D’ailleurs, à force de tourner le dos aux contraintes commerciales des productions mainstream, ce cinéma indépendant chinois n’est-il pas en train de s’imposer d’autres contraintes, comme le refus de toute note d’imagination au profit d’un ultra-réalisme se refusant à toute expression émotionnelle ?


L’intention de dépeindre un monde qui écrase l’individu est louable, mais il ne faut pas oublier une chose : ce monde, quel qu’il soit, se doit d’être habité par des êtres humains pour être consistant. On n’attendait pas des personnages de Black Coal qu’ils fondent en larmes ou dansent sur une table, mais leur accorder un peu d’humanité n’eut pas été un luxe.

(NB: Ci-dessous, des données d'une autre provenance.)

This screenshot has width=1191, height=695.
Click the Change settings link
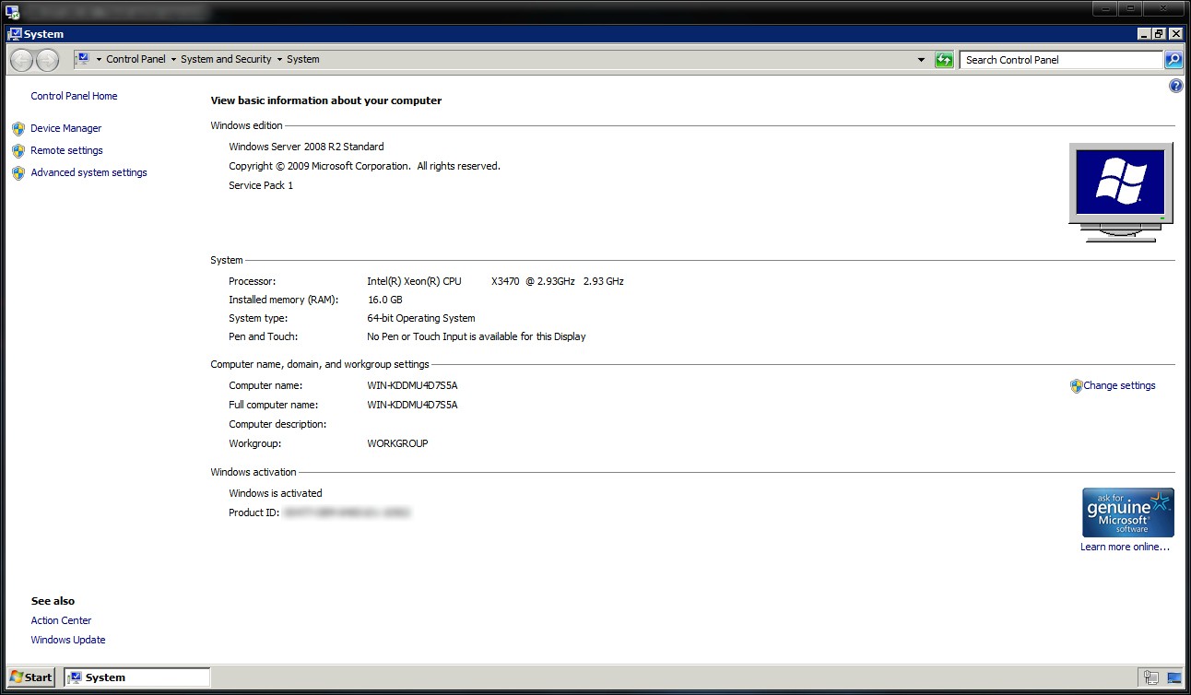[x=1119, y=385]

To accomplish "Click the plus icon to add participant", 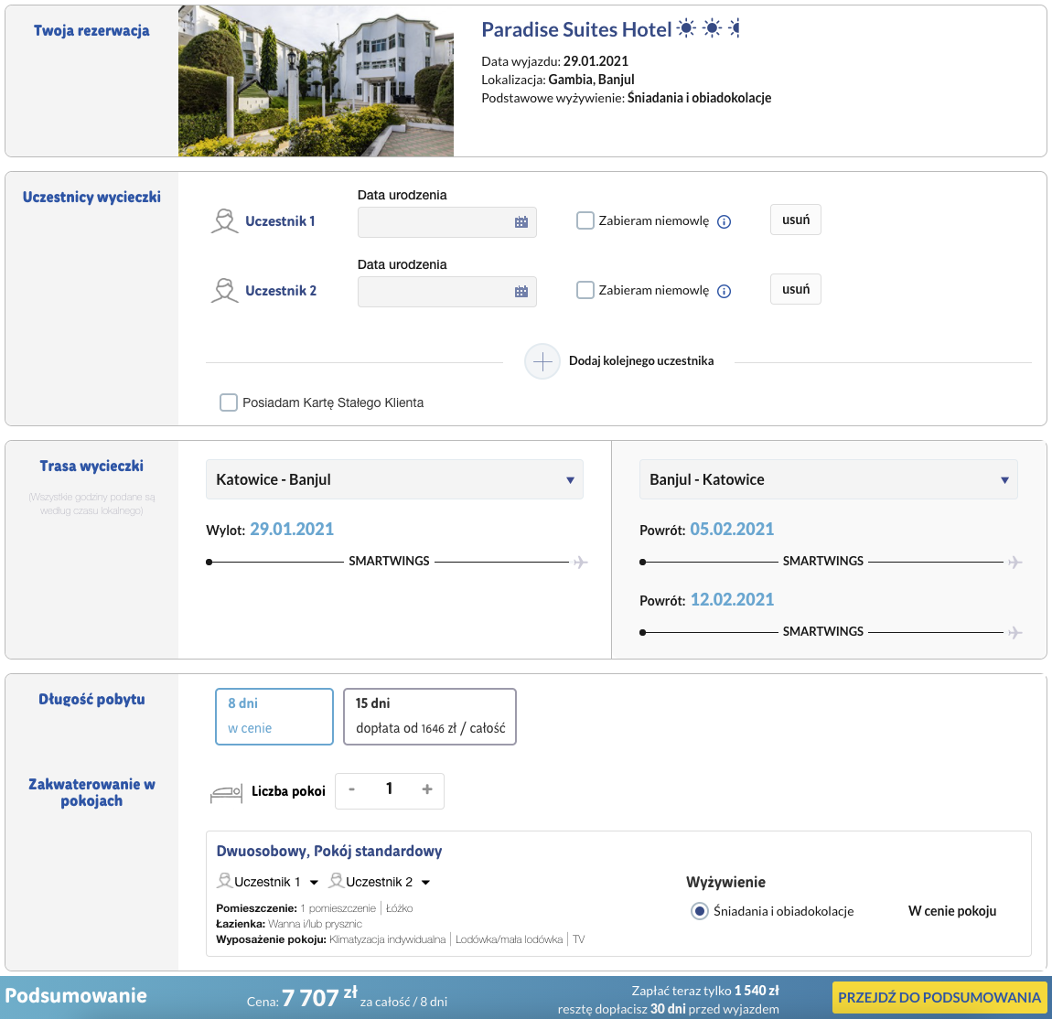I will [542, 361].
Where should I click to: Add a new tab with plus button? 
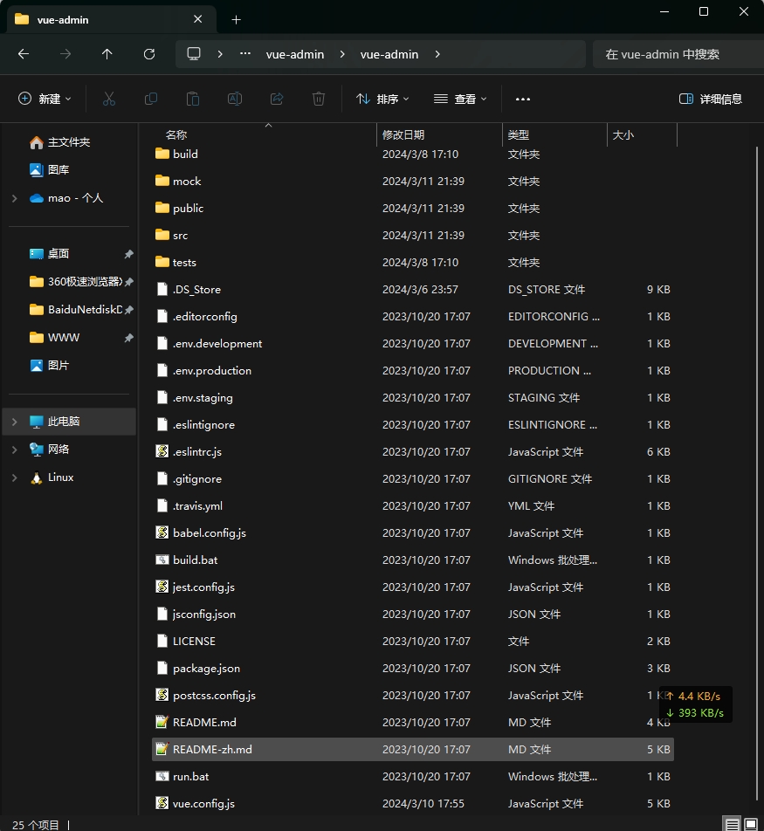[x=236, y=19]
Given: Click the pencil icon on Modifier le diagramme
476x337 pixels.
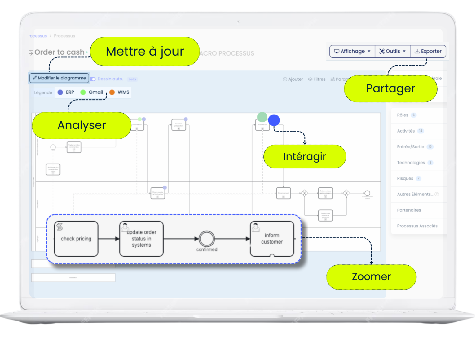Looking at the screenshot, I should pos(34,78).
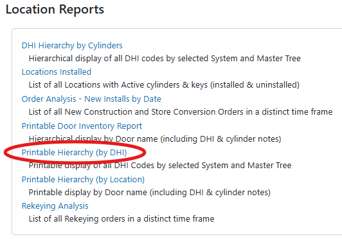Image resolution: width=342 pixels, height=239 pixels.
Task: Click the 'Hierarchical display by Door name' description
Action: coord(155,139)
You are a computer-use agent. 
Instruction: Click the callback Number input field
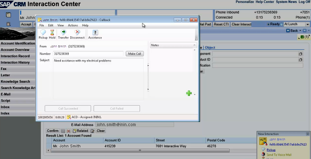[x=88, y=54]
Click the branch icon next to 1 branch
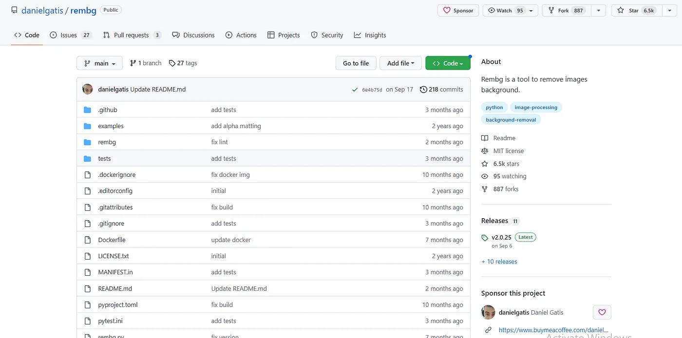The height and width of the screenshot is (338, 682). (x=133, y=63)
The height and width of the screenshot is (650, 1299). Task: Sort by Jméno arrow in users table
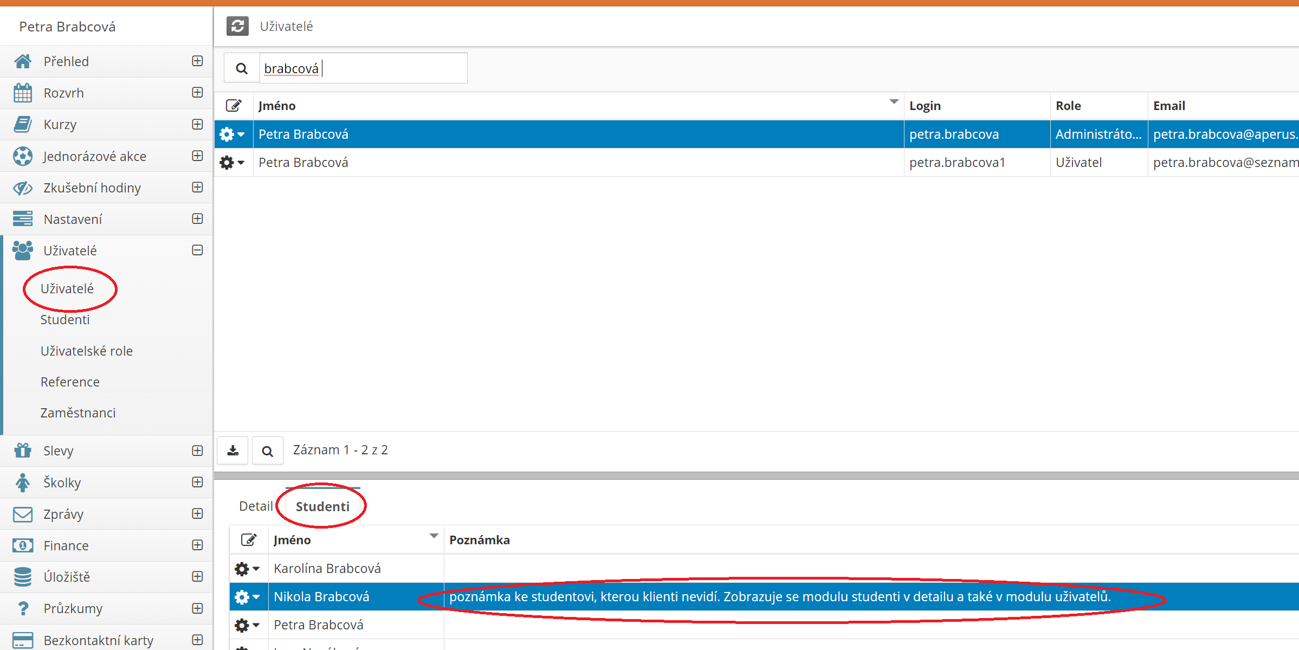894,102
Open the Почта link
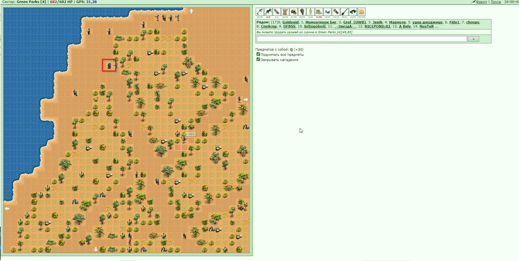 point(495,2)
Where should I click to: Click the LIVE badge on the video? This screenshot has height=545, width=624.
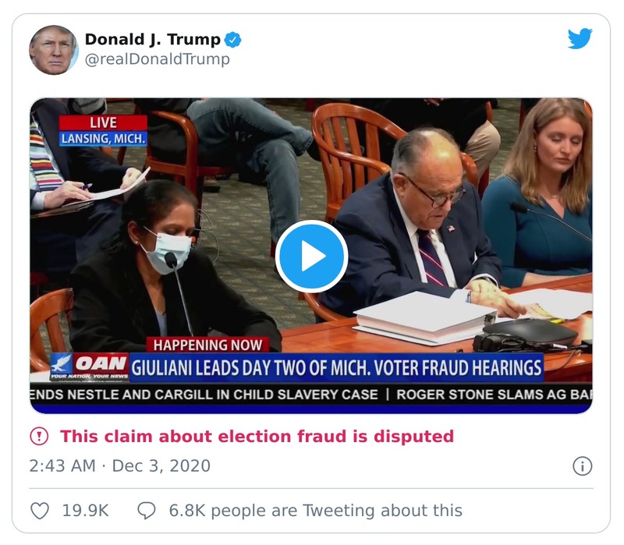[104, 123]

Quand on pense que certaines critiques du web comparent Black Coal aux thrillers noirs sud-coréens d’aujourd’hui, on croit rêver : sur le fond comme dans la forme, Black Coal s’oppose en tout point aux productions du Pays du Matin Calme, dont les plus réussies bouillonnent d’émotions et prennent littéralement aux tripes (The Chaser est l’une des plus belles démonstrations du genre) et les plus ratées se compromettent dans des débordements lacrymaux et des excès d’ultraviolence tape-à-l’œil (voir Hwayi: A Monster Boy).

Pour ma part, j’ai passé avec Black Coal plus d’une heure quarante-cinq à attendre quelque chose, une intensité ou une consistance qui n’est jamais venue. Au lieu de cela, le film s’achève par une poignée de séquences prétentieuses (dont une scène ridicule dans une salle de danse) que l’on regarde avec distance, épuisé par ces figures sans vie et cette désolation affective.

Le titre original de Black Coal signifie « Feu d’artifice en plein jour ». Le film, quant à lui, évoque plutôt, à l’image de sa dernière séquence, des bruits de pétard dans un décor vide.